Bisnis.com, JAKARTA - Kementerian Perdagangan optimistis mengejar ketertinggalan untuk memenuhi produk furnitur di pasar Amerika.
Apalagi Indonesia memiliki SVLK (Sistem Verifikasi Legalisasi Kayu) sebagai sertifikat ramah lingkungan yang dipersepsi dunia sebagai keunggulan utama produk-produk Indonesia.
"Setiap produk furnitur Indonesia yang siap ekspor telah terjamin ramah lingkungan dan pasti telah memenuhi SVLK," ujar perwakilan Indonesian Trade Promotion Center (ITPC) Chicago Wijayanto, Minggu (21/9/2014).
Tiongkok masih merajai produk furnitur di AS dengan nilai US$24 miliar atau 50% dari total nilai impor furnitur AS. Indonesia tertinggal di deretan ke-8 dengan nilai impor US$713 juta atau hanya 2% dari total nilai impor furnitur AS.
"Indonesia berpotensi untuk terus meningkatkan pangsa pasar produk furnitur di AS. Kuncinya adalah rajin membaca tren furnitur di AS dan juga gencar berpromosi,” tambah Wijayanto.
Dalam lima tahun terakhir, nilai impor produk furnitur di AS terus berkembang dengan rata-rata 6,2% per tahun hingga mencapai US$21,5 miliar. Nilai tersebut diprediksikan terus meningkat sekitar 7,1% hingga 2019.
Wijayanto menekankan pentingnya produsen furnitur Tanah Air untuk memahami selera pasar AS agar pangsa pasar furnitur Indonesia di AS dapat terus meningkat.

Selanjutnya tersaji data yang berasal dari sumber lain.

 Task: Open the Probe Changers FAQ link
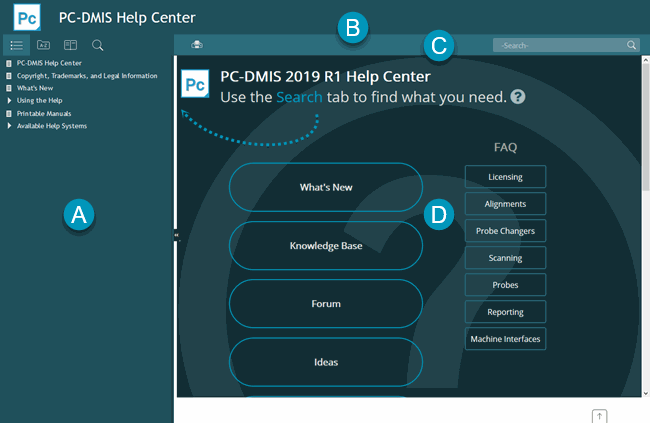(x=505, y=230)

“Selera buyer AS bervariasi. Salah satu buyer yang hadir berminat mencari desain-desain unik dengan bahan baku unik, seperti misalnya kayu organik atau ramah lingkungan. Dalam hal ini, furnitur Indonesia memiliki keunggulan dibandingkan produk furnitur dari negara lainnya," imbuhnya.
Menurut Wijayanto, pasar furnitur luar ruang cukup besar di AS mengingat pada saat musim panas atau di daerah-daerah tropis di AS, banyak restoran, hotel, ataupun rumah menggunakan ruangan luarnya sebagai patio atau tempat untuk makan dan rekreasi.